Das Bloggen der Anderen (17-12-18)

Von , 17. Dezember 2018 18:34

Das letzte „Bloggen der Anderen“ in diesem Jahr. Heiligabend und Silvester gibt es also nix. Und weiter geht es dann irgendwann im Januar, wenn ich diverse andere Schreibpflichten erfüllt habe.

– Das Jahr neigt sich dem Ende zu, es ist wieder Listenzeit. Darum gibt es auf critic.de auch wieder „Die schlechtesten Filme und schlimmsten Kinomomente 2018“ und „Die besten Filme und schönsten Kinomomente 2018“.

– Noch mehr Listen. Die guten Menschen von kino-zeit.de haben die acht besten deutschen Filme des Jahres 2018 zusammengestellt und ich freue mich sehr, dass der wunderbare „Zwischen den Gängen“ ganz oben mit dabei ist. Außerdem: Andreas Köhnemann hat ein Porträt über den fabelhaften Edward G. Robinson geschrieben, der am 12.12.2018 seinen 125. Geburtstag feiern würde.

– Viele interessante Gedankenansätze zum Thema Netflix, Streaming und der mögliche Tod des Kinos hat Rüdiger Suchsland auf out takes zusammengetragen.

– Heute fielen die ersten zaghaften Schneeflocken. Okay, mehr Regen im Schneegewand. Dazu passt der Artikel darüber, wie die Illusion von Schnee im Film geschaffen wird, den Filmlichtung veröffentlicht hat.

– Sehr nass geht es auch in dem langen Essay zu, welches Manfred Polak auf Whoknows presents online gestellt hat. Er beschäftigt sich darin ausführlich mit Michael Curtiz‘ sechster Hollywoodfilm „Noah’s Ark“ von 1928.
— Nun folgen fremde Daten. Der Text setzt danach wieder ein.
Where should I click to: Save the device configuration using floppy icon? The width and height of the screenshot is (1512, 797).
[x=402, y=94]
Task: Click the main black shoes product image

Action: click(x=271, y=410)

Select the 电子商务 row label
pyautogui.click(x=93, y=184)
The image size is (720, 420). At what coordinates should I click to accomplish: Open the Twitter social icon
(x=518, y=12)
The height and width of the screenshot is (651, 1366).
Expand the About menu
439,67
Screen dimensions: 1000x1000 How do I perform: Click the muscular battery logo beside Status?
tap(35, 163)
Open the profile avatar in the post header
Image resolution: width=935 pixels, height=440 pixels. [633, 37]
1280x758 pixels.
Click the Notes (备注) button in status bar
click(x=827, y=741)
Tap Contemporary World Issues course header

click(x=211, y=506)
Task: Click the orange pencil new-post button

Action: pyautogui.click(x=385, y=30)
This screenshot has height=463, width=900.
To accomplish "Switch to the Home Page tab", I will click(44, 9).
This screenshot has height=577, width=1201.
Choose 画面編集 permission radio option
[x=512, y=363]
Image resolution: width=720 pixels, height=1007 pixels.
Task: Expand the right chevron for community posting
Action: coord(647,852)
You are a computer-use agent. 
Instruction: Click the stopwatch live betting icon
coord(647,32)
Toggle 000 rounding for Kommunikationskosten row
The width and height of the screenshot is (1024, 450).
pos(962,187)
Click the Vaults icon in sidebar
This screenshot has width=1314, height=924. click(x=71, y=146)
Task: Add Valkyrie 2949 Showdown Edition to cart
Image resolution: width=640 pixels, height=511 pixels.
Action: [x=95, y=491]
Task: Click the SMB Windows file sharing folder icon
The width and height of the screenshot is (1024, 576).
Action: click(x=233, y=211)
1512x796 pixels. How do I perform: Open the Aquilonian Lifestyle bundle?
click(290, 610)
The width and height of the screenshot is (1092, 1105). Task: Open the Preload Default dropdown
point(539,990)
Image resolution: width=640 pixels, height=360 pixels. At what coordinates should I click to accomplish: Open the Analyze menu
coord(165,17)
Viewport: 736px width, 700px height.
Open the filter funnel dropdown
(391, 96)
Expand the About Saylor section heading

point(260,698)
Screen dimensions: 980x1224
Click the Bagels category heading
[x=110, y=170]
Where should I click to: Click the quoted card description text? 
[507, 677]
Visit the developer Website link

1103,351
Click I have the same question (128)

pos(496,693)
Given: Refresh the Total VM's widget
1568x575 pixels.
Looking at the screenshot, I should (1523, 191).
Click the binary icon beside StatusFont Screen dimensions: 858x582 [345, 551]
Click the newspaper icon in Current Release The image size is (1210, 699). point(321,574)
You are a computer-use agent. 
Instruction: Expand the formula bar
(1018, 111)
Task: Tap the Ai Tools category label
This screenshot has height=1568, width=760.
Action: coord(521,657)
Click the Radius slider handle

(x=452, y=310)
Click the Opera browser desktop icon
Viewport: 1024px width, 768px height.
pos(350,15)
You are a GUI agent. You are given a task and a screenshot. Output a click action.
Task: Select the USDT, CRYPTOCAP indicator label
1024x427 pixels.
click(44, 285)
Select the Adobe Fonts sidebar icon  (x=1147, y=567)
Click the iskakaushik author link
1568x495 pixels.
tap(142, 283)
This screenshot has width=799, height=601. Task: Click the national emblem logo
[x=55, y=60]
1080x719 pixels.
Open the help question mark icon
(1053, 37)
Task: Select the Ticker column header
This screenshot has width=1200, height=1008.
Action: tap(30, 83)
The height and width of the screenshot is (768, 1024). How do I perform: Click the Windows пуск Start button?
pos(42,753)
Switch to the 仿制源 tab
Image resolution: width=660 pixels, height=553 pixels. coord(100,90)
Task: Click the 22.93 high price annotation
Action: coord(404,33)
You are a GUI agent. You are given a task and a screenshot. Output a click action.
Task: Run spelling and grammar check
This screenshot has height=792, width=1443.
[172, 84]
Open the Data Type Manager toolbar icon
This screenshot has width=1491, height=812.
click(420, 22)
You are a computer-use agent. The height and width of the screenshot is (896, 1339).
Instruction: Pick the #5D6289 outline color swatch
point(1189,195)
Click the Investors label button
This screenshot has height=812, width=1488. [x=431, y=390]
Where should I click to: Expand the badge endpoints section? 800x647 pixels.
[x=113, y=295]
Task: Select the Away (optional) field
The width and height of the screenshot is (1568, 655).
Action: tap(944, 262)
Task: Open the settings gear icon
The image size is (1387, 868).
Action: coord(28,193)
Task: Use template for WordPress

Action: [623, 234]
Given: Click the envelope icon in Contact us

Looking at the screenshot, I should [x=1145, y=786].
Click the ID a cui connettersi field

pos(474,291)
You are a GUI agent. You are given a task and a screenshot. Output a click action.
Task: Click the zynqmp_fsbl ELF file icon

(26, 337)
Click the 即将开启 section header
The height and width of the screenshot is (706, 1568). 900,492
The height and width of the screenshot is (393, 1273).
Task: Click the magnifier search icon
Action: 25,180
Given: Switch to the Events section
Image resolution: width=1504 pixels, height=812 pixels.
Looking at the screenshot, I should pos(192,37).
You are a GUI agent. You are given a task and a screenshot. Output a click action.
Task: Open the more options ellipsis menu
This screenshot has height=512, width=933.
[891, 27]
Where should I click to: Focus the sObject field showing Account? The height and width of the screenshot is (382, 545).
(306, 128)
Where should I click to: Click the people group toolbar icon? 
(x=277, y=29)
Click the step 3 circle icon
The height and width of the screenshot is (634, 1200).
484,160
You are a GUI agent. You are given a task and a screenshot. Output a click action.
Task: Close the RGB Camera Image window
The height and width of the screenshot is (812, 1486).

– Jamal Tuschick hat auf Hard Sensations einige Zeilen über Paweł Pawlikowskis Abräumer beim Europäischen Filmpreis, „Cold War“, verfasst.

– Vor langer Zeit gesehen und nach funxtons begeisterter Review definitiv auf der Noch-einmal-gucken-Liste „THX 1138“, George Lucas Langfilm-Debüt.

– Flo Lieb empfiehlt auf symparanekronemoi das japanische Familien-Drama „Shoplifters“, welches in Cannes mit der Palme d’or ausgezeichnet wurde.

– Damiano Damiani kennt man von seinen grandiosen Mafia-Thrillern. 1982 hat er allerdings in den USA auch das Horrorfilm-Sequel „Amityville II“ gedreht, welches keinen besonders guten Ruf genießt. Schattenlichter findet, dies allerdings ganz zu Unrecht.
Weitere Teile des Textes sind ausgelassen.